Mirror (specular) reflections from display screens can be very annoying because they are superimposed images that compete with the LCD image. Plus the eye automatically tries to focus on the distant reflected images instead of the LCD. Both of these effects cause eye strain. Because the screens are made up of multiple layers of glass and plastic they actually produce multiple reflections from light bouncing off each of the different layers.
To examine the reflections we bounced a tiny 3mm in diameter highly collimated pencil beam of light at 45 degrees to the screen and photographed the reflected beams, which appear as overlapping circles in the photos below. This lets us identify and measure the different layers within the screens.
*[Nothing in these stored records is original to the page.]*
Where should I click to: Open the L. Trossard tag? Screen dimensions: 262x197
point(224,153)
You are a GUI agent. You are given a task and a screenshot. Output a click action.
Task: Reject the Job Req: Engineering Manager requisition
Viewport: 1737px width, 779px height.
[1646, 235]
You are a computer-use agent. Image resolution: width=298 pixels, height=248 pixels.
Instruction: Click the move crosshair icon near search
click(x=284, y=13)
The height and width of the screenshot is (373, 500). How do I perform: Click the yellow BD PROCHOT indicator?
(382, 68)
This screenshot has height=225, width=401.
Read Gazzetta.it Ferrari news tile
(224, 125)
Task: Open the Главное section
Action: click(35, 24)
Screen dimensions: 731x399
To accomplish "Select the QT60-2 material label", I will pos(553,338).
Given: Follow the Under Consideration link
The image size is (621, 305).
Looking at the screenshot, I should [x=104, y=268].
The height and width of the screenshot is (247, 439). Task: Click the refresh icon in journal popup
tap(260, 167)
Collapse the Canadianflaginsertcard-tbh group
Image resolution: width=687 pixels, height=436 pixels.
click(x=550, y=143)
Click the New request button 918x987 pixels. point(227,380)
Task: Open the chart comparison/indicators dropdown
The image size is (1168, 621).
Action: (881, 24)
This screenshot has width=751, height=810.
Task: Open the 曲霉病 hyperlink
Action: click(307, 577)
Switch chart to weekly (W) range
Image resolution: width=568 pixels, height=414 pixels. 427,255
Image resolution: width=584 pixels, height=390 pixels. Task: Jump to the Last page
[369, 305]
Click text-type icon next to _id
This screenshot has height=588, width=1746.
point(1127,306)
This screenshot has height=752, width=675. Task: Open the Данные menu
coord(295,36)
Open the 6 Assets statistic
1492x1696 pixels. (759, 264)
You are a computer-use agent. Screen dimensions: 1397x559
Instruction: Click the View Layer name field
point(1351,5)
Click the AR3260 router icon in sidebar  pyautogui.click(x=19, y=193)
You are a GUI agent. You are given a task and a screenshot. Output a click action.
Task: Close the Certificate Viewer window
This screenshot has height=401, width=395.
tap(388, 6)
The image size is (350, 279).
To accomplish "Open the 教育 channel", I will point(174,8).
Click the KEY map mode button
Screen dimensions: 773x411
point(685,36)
Highly magnified photos from each Tablet are shown below together with a simplified diagram that outlines how it works. Each display has 3 prominent reflections. The top circle is from the top layer of the cover glass. Each subsequent layer produces an additional reflected circle.
The Surface RT and the Galaxy Tab 10.1 both have their Cover Glass bonded
directly to the LCD so there is no Air Gap like on the iPad 3,
which has 3 widely separated reflections.
The Surface RT also has 3 prominent reflections,
but the bottom 2 are very close together indicating a very thin optical stack
on top of the LCD.
The lack of an Air Gap helps to reduce the Reflectance for Ambient Light.